La mise en place d’une industrie de défense nationale
Enfin, un chapitre majeur de la modernisation actuelle réside dans la quête d’une industrie de défense nationale. Le Maroc a lancé ces dernières années une politique ambitieuse pour développer la production locale de matériel militaire et réduire sa dépendance aux importations, dans un objectif de souveraineté. Une loi-cadre (n° 10-20) a été adoptée en 2020 pour encadrer ce secteur stratégique et créer un climat propice aux investisseurs. En 2023-2024, le gouvernement a validé la création de zones industrielles dédiées à la défense, où seront fabriqués des équipements militaires, armes et munitions. Des partenariats ont déjà vu le jour avec des acteurs internationaux : par exemple, une joint-venture avec le groupe belge Orizio pour la construction de drones et d’aéronefs légers, la société Maintenance Aero Maroc pour la maintenance d’avions militaires, ou encore un accord avec l’américain Lockheed Martin concernant la coproduction de composants avioniques. Cet élan industriel, encouragé au plus haut niveau de l’État, vise à doter le Maroc d’une véritable autonomie stratégique. À terme, développer une base industrielle et technologique de défense permettra non seulement de couvrir une partie des besoins des FAR avec du matériel « Made in Morocco », mais aussi de créer des emplois hautement qualifiés et d’exporter vers des pays amis. C’est un nouveau chantier de longue haleine, mais qui consacre la volonté du Royaume de maîtriser son destin sécuritaire et de renforcer sa souveraineté.

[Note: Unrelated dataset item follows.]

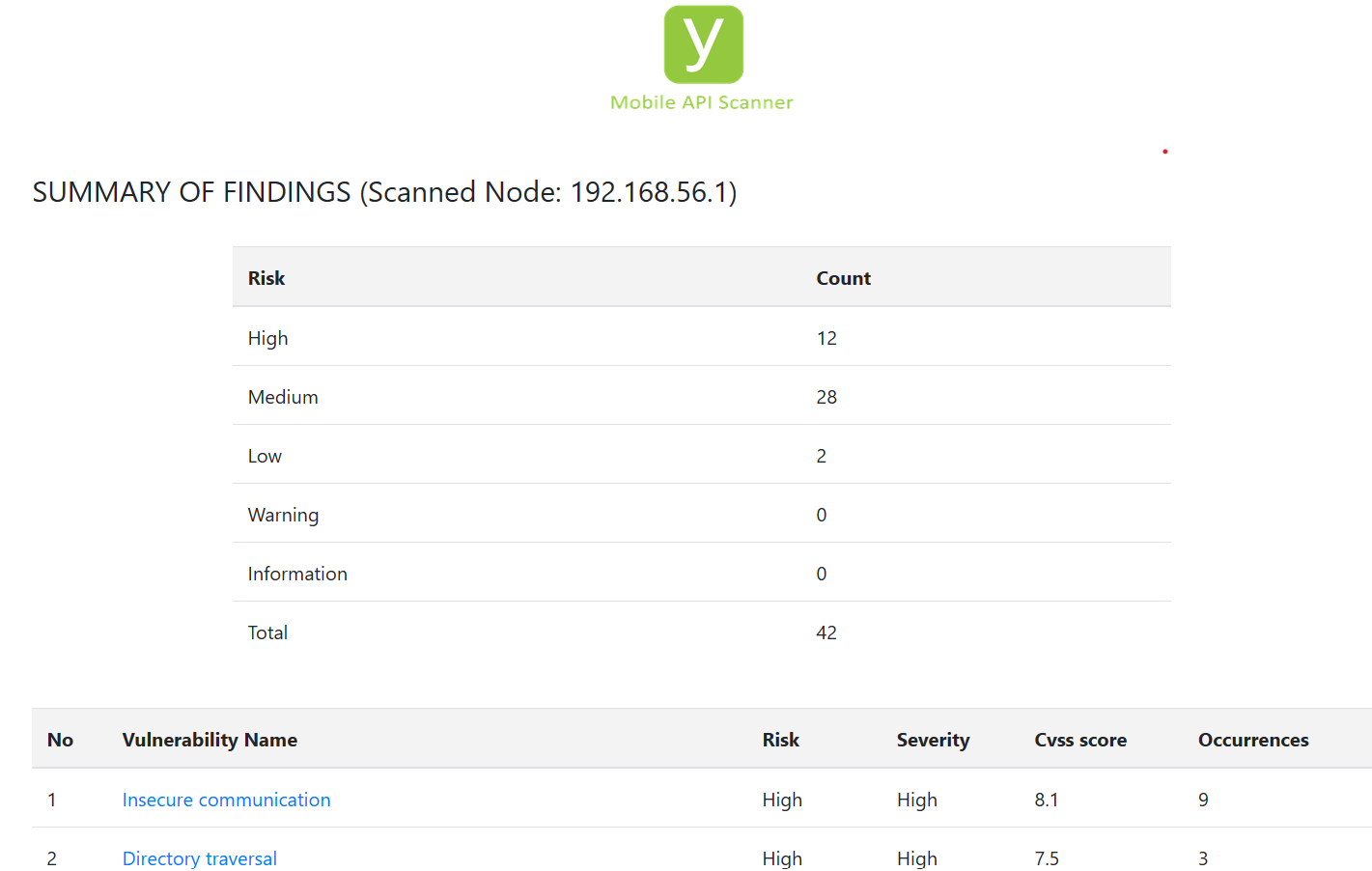Viewport: 1372px width, 871px height.
Task: Click the green "y" logo icon
Action: [703, 44]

69 ans plus tard, les Forces Armées Royales du Maroc apparaissent ainsi comme une institution fortement ancrée dans son histoire et résolument tournée vers l’avenir. Des premières unités constituées sous Mohammed V à l’armée high-tech et engagée de Mohammed VI, en passant par les batailles décisives menées sous Hassan II, les FAR ont sans cesse évolué pour relever les défis de chaque époque. Armée de défense territoriale, elles sont aussi une armée de paix et de progrès, au service non seulement du Maroc, mais aussi de causes universelles. À l’heure où elles célèbrent leur 69<sup>e</sup> anniversaire, les FAR peuvent s’enorgueillir du chemin parcouru et des réformes engagées pour continuer la marche en avant. Leur histoire, riche d’enseignements, témoigne d’une adaptation constante aux enjeux stratégiques, d’une modernisation continue et d’un attachement indéfectible aux valeurs sacrées du Royaume. Autant d’atouts qui garantissent que, dans la décennie à venir, l’emblème rouge et vert des Forces Armées Royales flottera toujours fièrement, symbole de sécurité, de développement et de souveraineté nationale.